### Problem description:
Please, from the entries below, transcribe exactly the lines that begin at the line with "Task: Jump to first record arrow" and end at the line with "Task: Click the Within days number field", without the pictures.

### Stored data:
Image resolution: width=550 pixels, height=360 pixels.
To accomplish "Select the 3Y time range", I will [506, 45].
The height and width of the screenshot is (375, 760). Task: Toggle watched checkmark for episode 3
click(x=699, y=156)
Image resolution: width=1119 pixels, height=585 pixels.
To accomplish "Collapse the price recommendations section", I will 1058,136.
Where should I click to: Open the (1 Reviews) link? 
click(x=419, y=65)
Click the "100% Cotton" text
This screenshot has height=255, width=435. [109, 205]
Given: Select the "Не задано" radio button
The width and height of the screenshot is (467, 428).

--

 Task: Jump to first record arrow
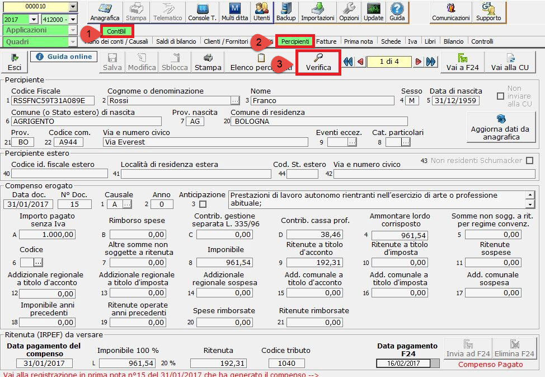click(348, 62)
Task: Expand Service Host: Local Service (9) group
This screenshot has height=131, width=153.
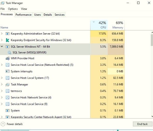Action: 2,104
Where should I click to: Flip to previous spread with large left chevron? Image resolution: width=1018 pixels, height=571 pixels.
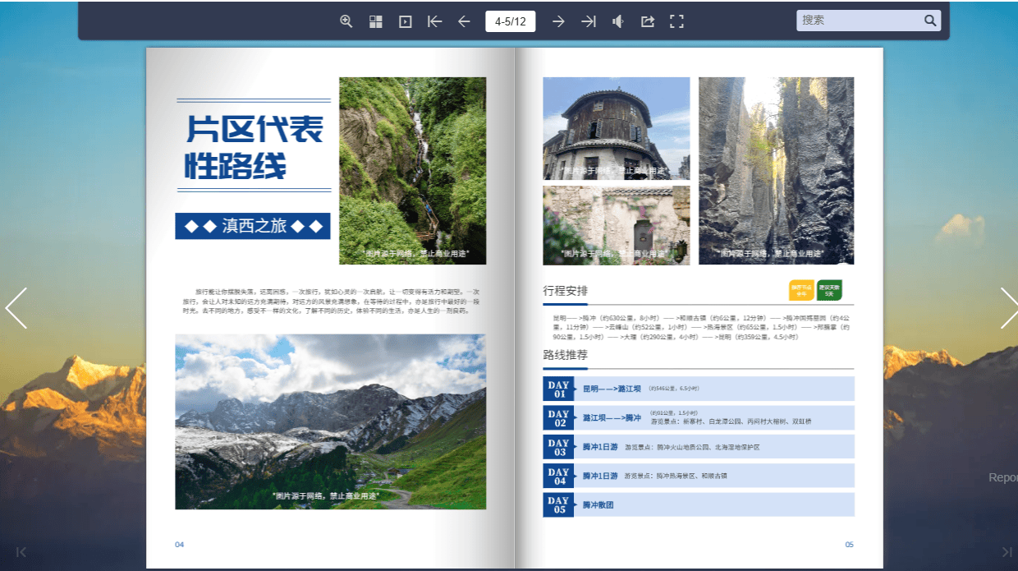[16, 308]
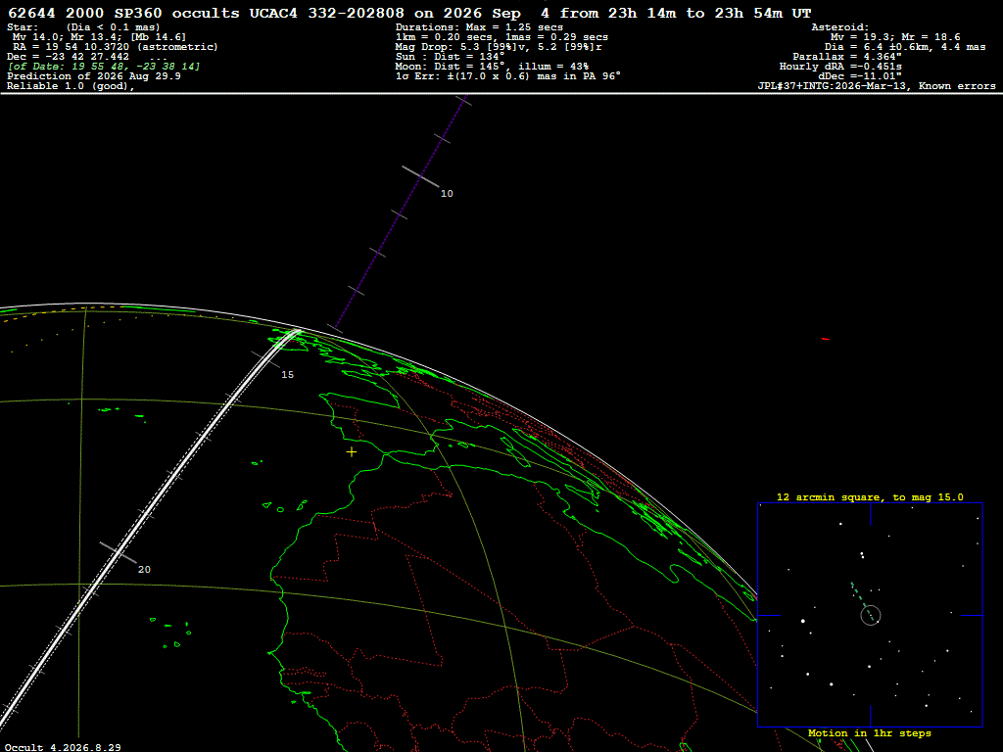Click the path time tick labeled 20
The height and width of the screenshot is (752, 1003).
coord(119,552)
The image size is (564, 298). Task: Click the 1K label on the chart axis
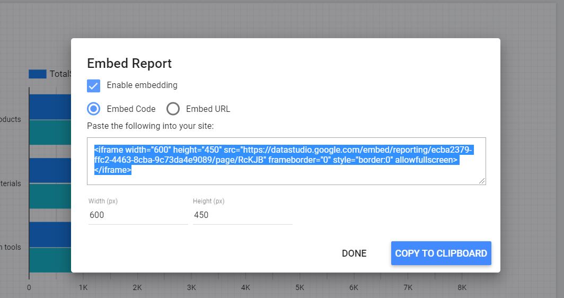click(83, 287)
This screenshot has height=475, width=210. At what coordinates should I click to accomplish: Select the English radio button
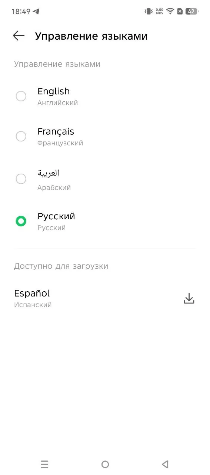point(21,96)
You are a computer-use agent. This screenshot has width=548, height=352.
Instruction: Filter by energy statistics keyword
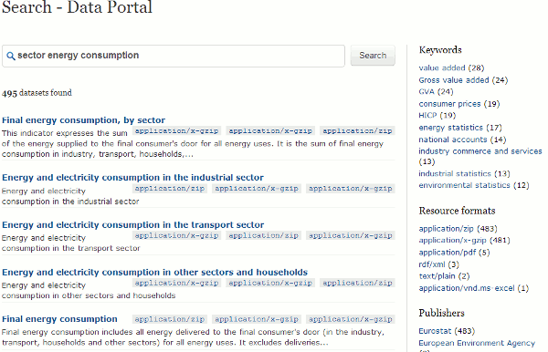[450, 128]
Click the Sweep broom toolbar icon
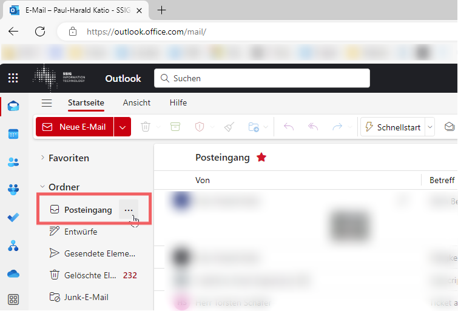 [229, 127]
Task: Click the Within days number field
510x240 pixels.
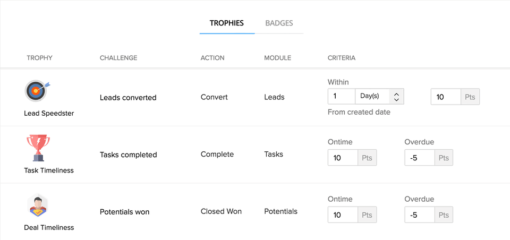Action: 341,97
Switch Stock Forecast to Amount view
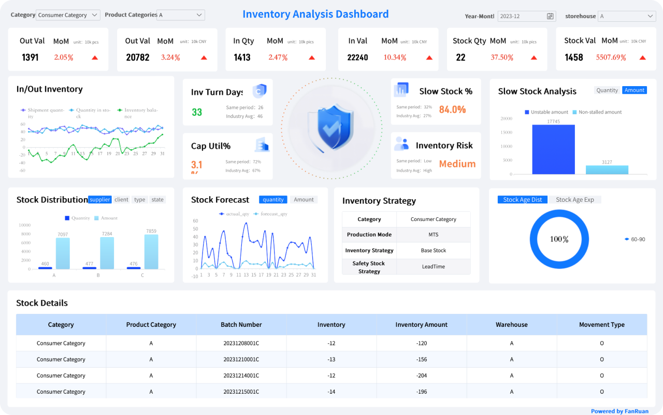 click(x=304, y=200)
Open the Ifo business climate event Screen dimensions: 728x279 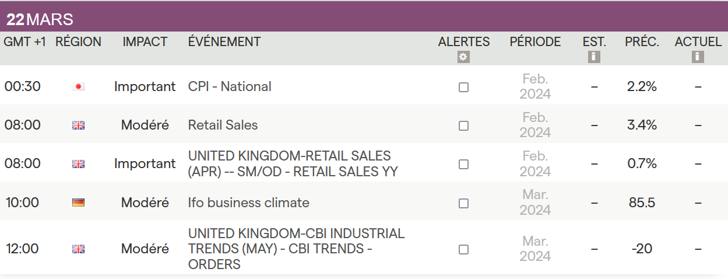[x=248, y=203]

==

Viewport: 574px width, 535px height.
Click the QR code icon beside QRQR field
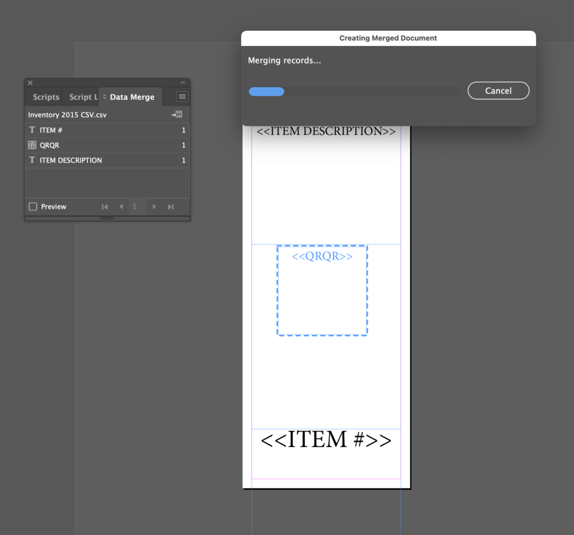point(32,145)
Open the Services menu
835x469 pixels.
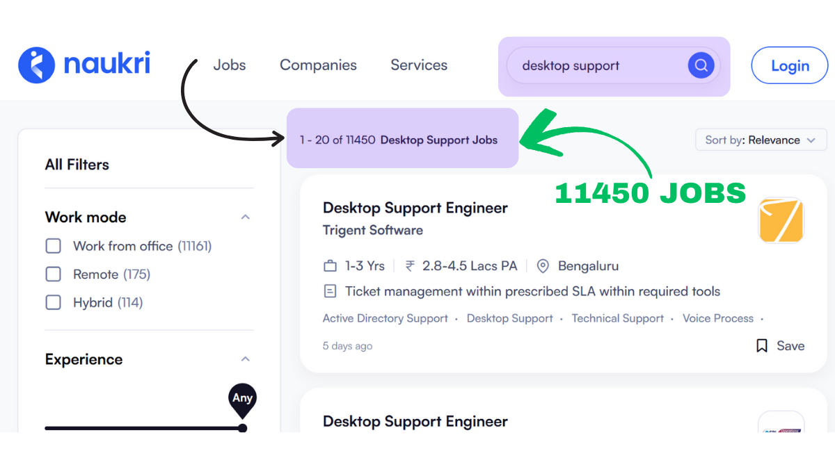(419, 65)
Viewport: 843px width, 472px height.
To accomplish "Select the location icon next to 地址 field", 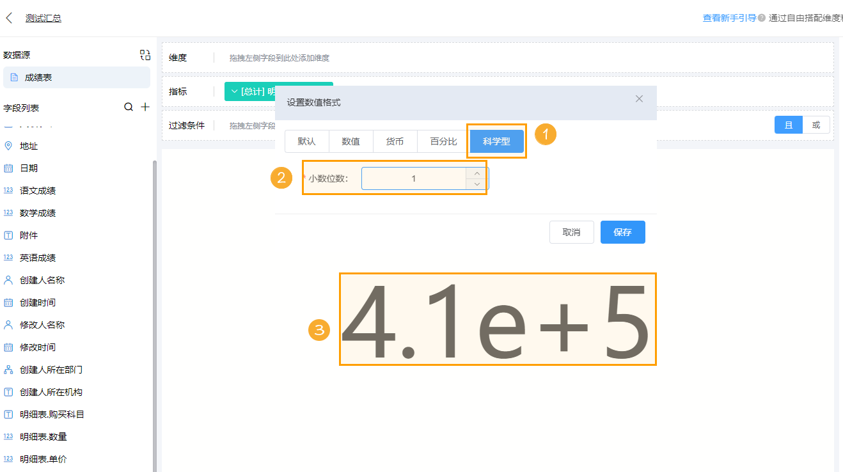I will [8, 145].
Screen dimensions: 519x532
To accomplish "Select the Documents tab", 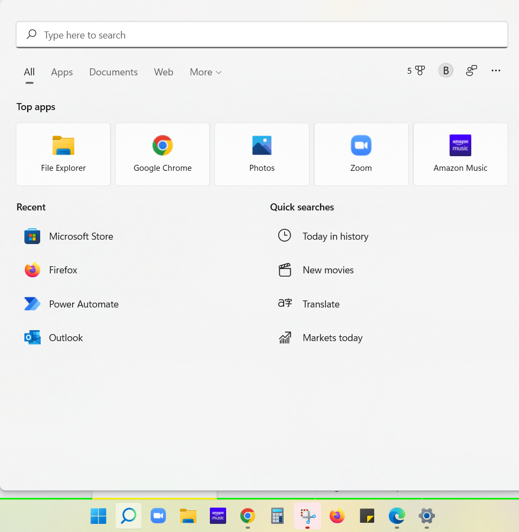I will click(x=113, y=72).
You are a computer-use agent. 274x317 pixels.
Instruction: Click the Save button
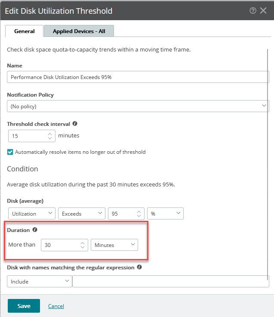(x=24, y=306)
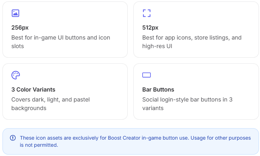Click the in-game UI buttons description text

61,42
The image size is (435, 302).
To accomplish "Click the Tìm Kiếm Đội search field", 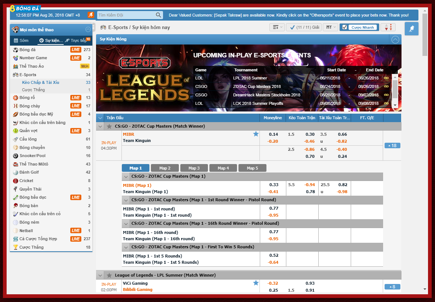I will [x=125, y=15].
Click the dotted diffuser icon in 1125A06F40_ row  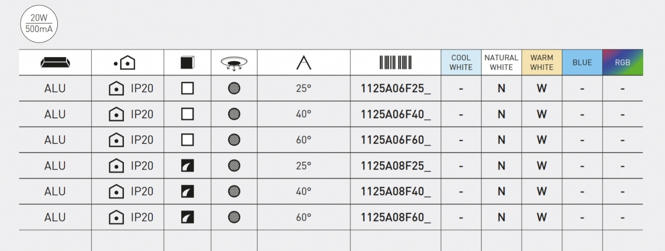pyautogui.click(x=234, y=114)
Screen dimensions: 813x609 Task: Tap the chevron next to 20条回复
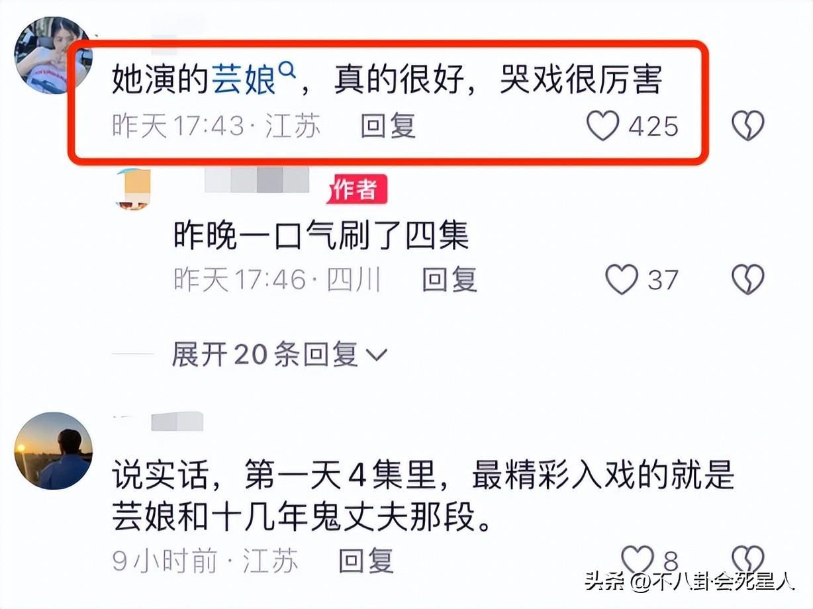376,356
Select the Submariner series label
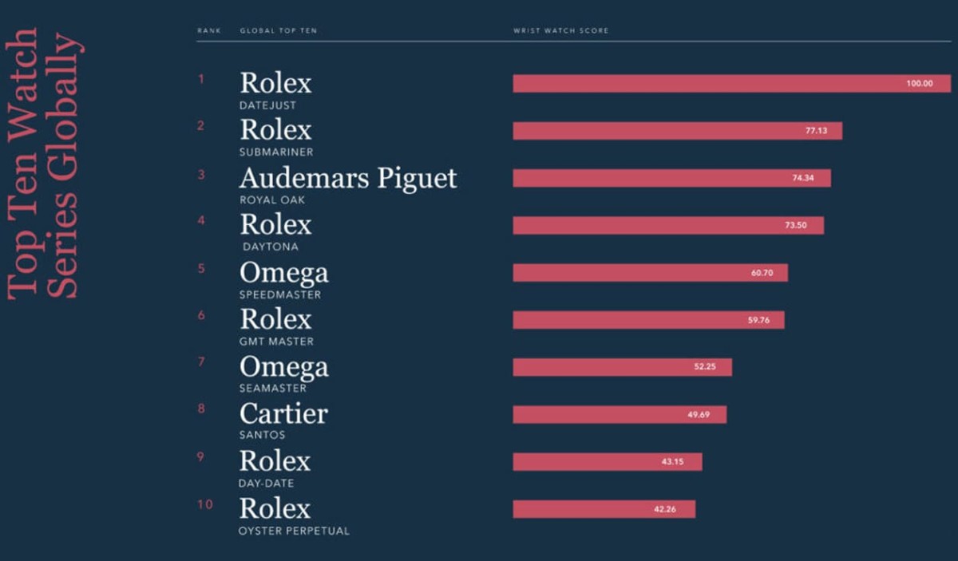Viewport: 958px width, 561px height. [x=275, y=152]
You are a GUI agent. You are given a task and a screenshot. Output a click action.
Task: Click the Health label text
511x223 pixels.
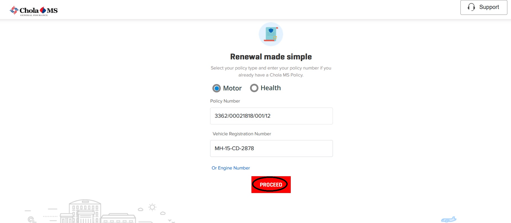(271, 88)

### Result of this task:
 Task: Jump to first record arrow
click(348, 62)
Task: Expand Service Host: Local Service (9) group
This screenshot has height=131, width=153.
Action: 2,104
Where should I click to: Flip to previous spread with large left chevron? Image resolution: width=1018 pixels, height=571 pixels.
[16, 308]
Click the path time tick labeled 20
The height and width of the screenshot is (752, 1003).
coord(119,552)
The image size is (564, 298). Task: Click the 1K label on the chart axis
click(83, 287)
This screenshot has height=475, width=210. At what coordinates should I click to accomplish: Select the English radio button
point(21,96)
You are a computer-use agent. This screenshot has width=548, height=352.
Instruction: Filter by energy statistics keyword
[450, 128]
Click the Sweep broom toolbar icon
 [229, 127]
Task: Click the Within days number field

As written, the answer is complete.